How Gene Therapy Works

Our cells contain chromosomes which are made up of strings of information recorded as DNA. The cell uses sections of this DNA called genes to make proteins. Providing a cell with a new gene can alter what proteins the cell makes. Viruses are naturally efficient at introducing a new gene into a cell. Scientists have produced viral vectors from some viruses by making them safe and unable to multiply. Gene therapy uses a viral vector to infect human cells and introduce new genes. The cell then uses these genes to make new proteins. Sometimes this replaces a protein the cell is missing, sometimes it makes an extra protein which has a useful action.

This study uses an adenovirus to infect cells. Adenoviruses normally cause coughs and colds and are very common. The virus has been changed into a viral vector so it cannot copy itself once it infects a cell.
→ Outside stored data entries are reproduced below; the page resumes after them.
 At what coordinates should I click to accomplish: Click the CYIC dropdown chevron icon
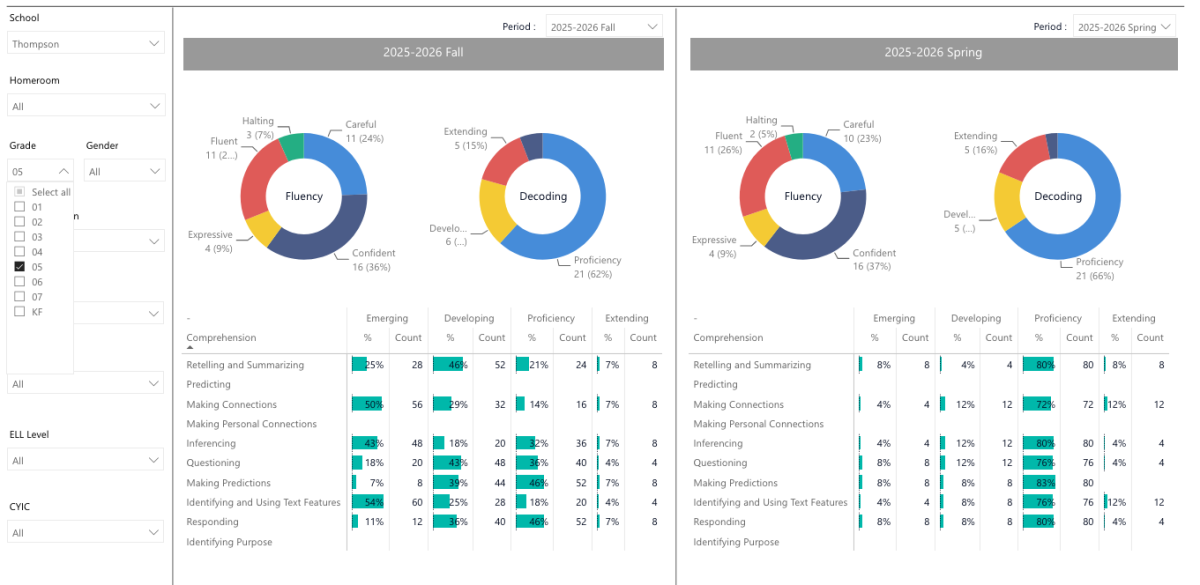pos(154,533)
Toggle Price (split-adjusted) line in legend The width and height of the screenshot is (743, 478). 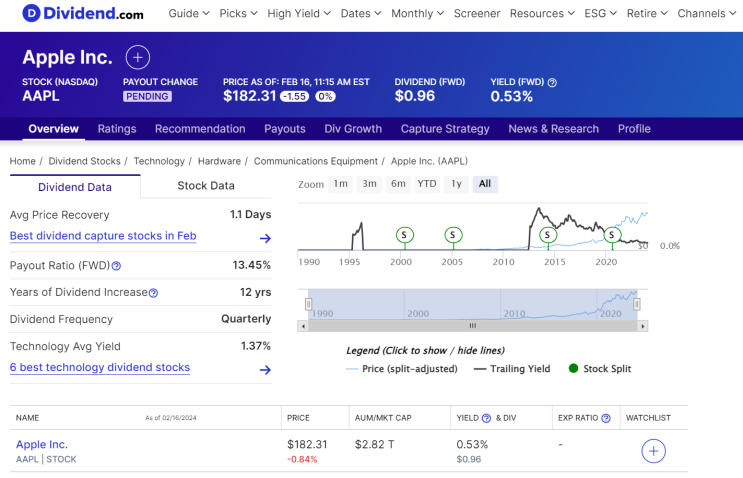click(401, 369)
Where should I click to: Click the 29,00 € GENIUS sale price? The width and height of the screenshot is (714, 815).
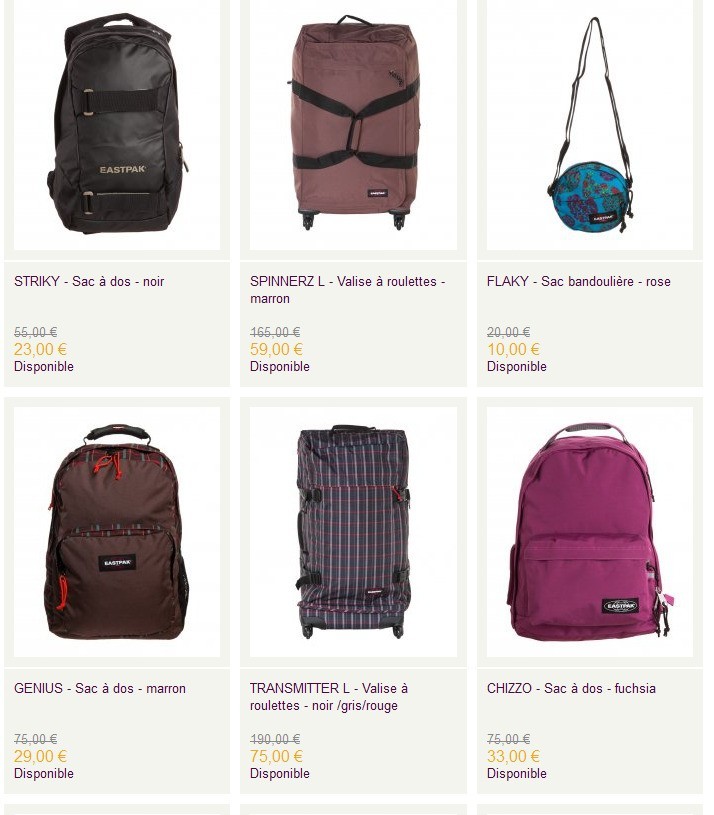tap(41, 756)
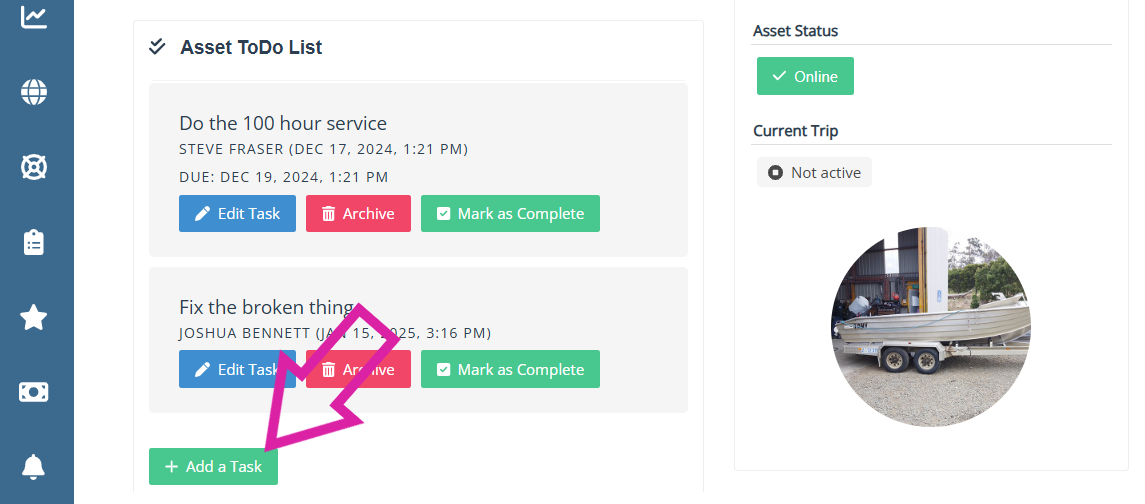Open the analytics chart sidebar icon
This screenshot has height=504, width=1145.
(x=34, y=17)
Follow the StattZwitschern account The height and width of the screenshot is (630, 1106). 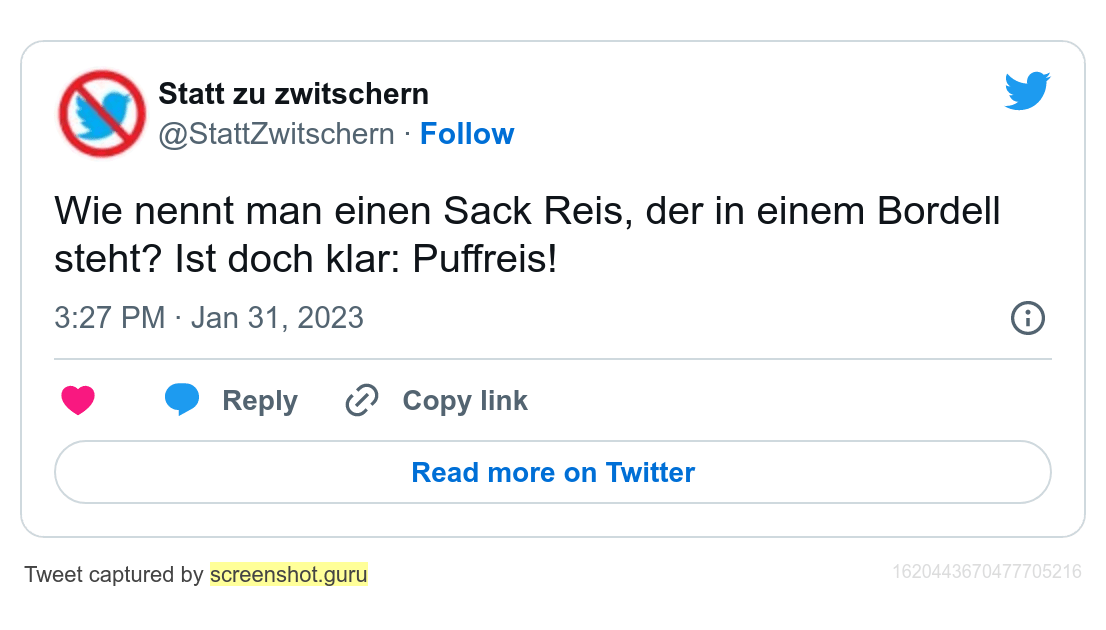(467, 134)

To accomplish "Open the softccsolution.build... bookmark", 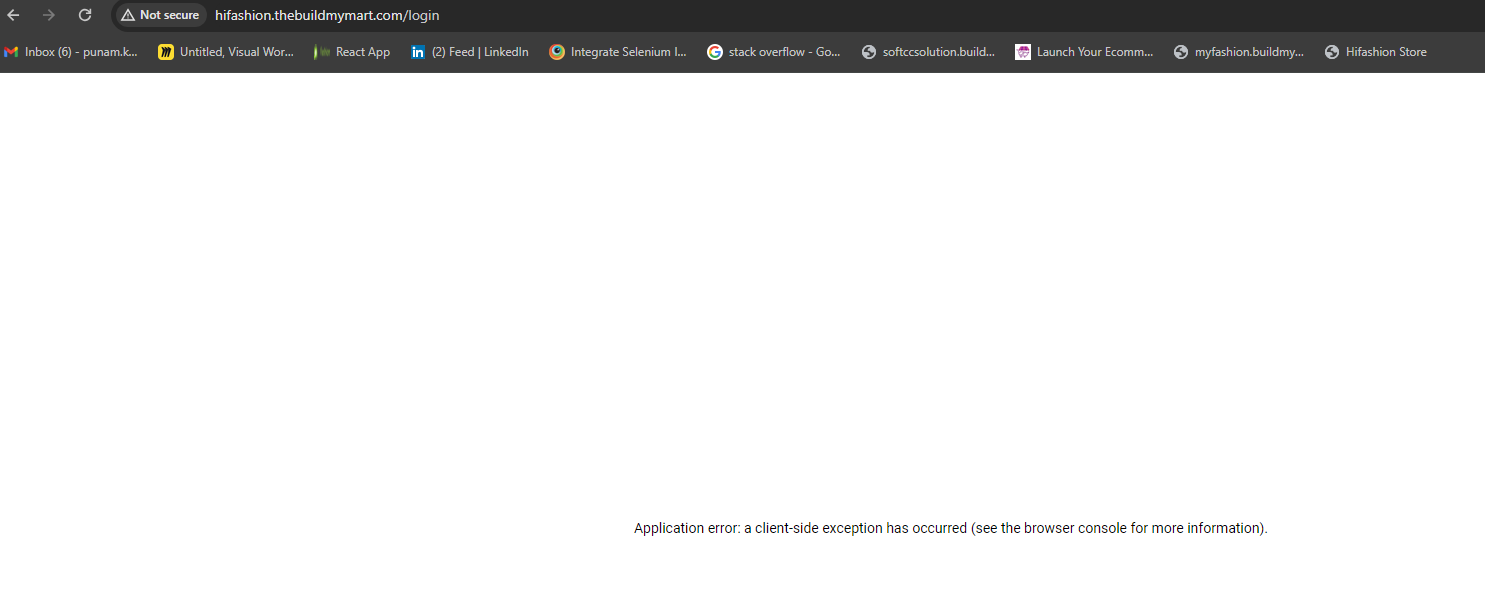I will pos(938,52).
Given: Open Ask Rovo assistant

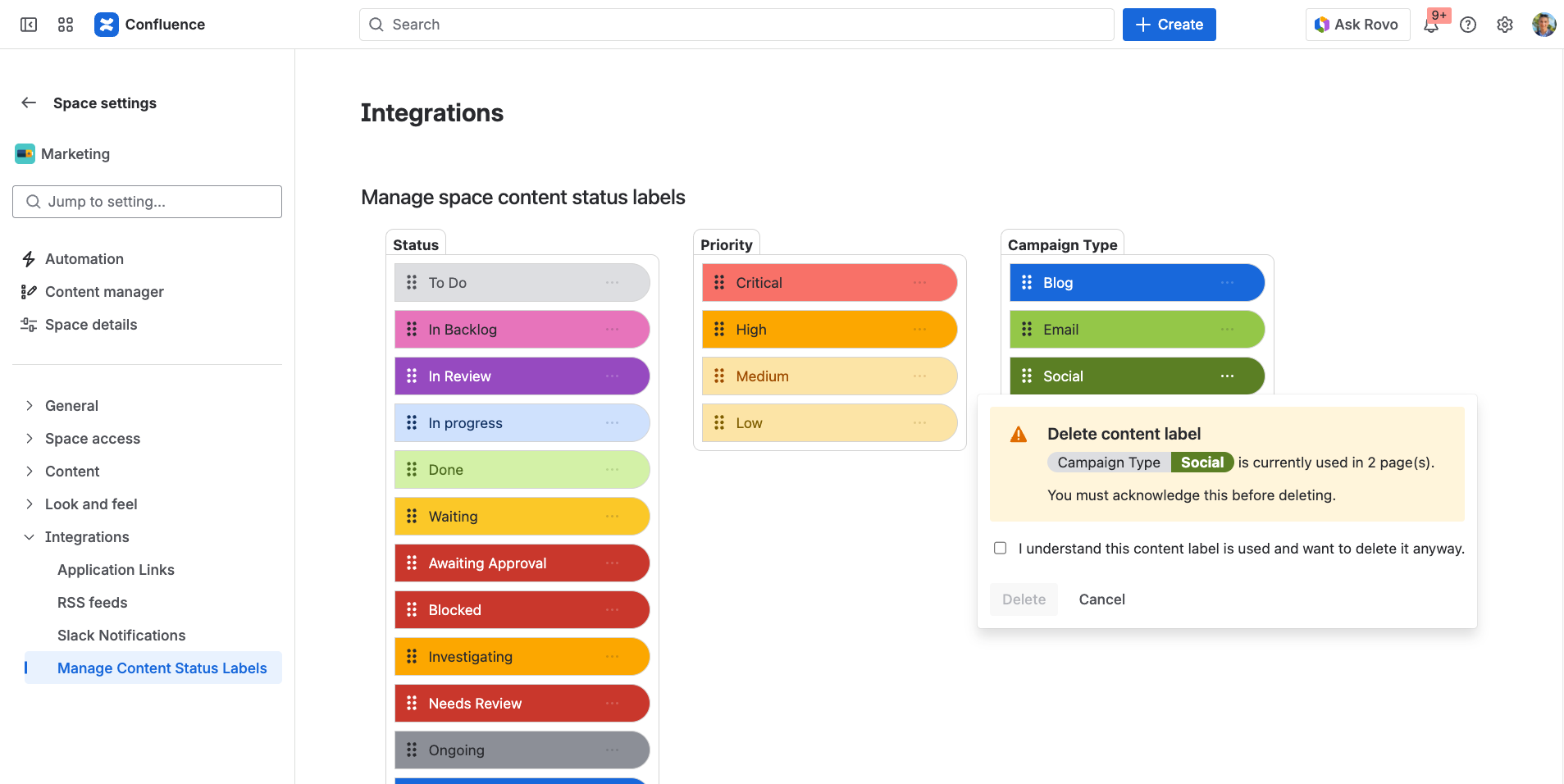Looking at the screenshot, I should coord(1357,25).

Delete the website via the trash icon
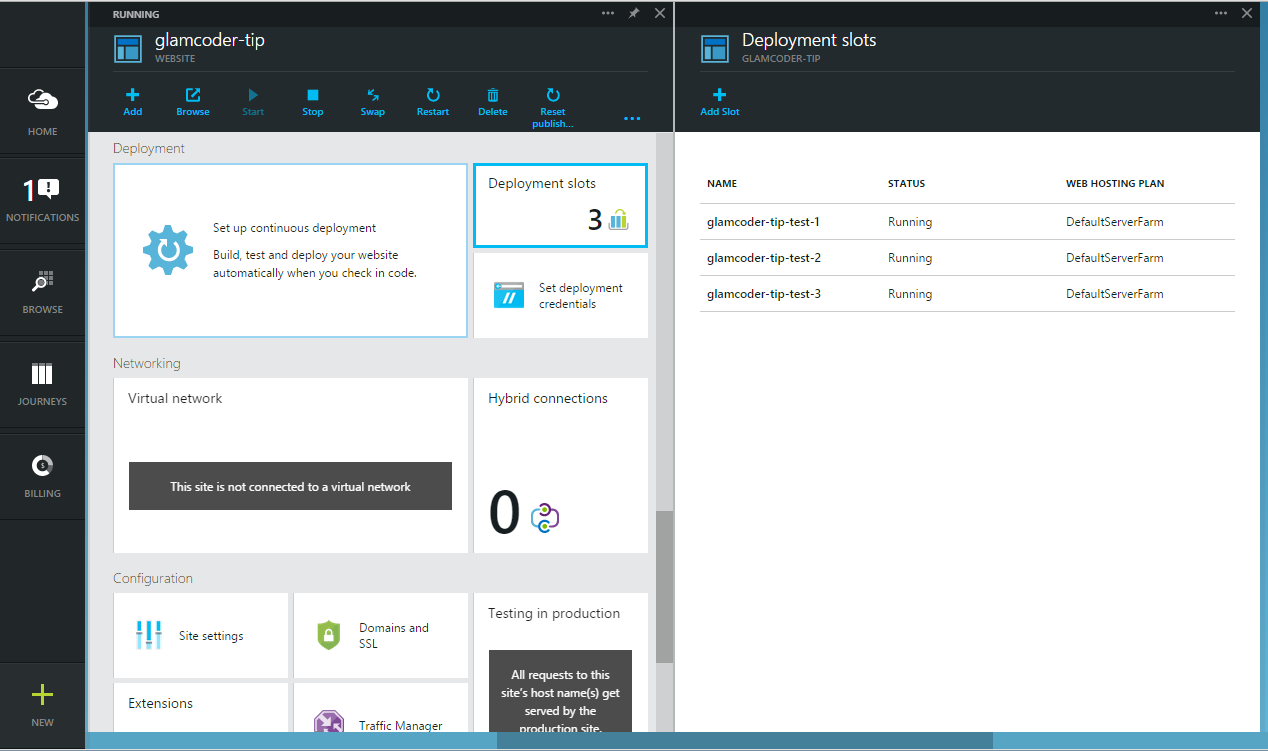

Instead it will introduce into the cell a gene for a protein called Vascular Endothelial Growth Factor (VEGF).

The viral vector will be injected into the uterine arteries of the mother, which supply the womb with blood. The cells lining the arteries will then produce more of the VEGF protein. In FGR there is a relative lack of available VEGF in the circulation. VEGF is important for protecting vessels, it causes blood vessels to dilate and new blood vessels to be formed, meaning more blood is supplied to the womb and so more nutrients and oxygen goes to the baby. Over the following month the introduced VEGF gene and the viral vector are cleared, meaning the protein is not produced forever. Studies so far suggest that the cells make VEGF for about a month, giving the baby time to grow and develop. Importantly studies also show that neither the viral vector nor the protein cross the placenta to the baby.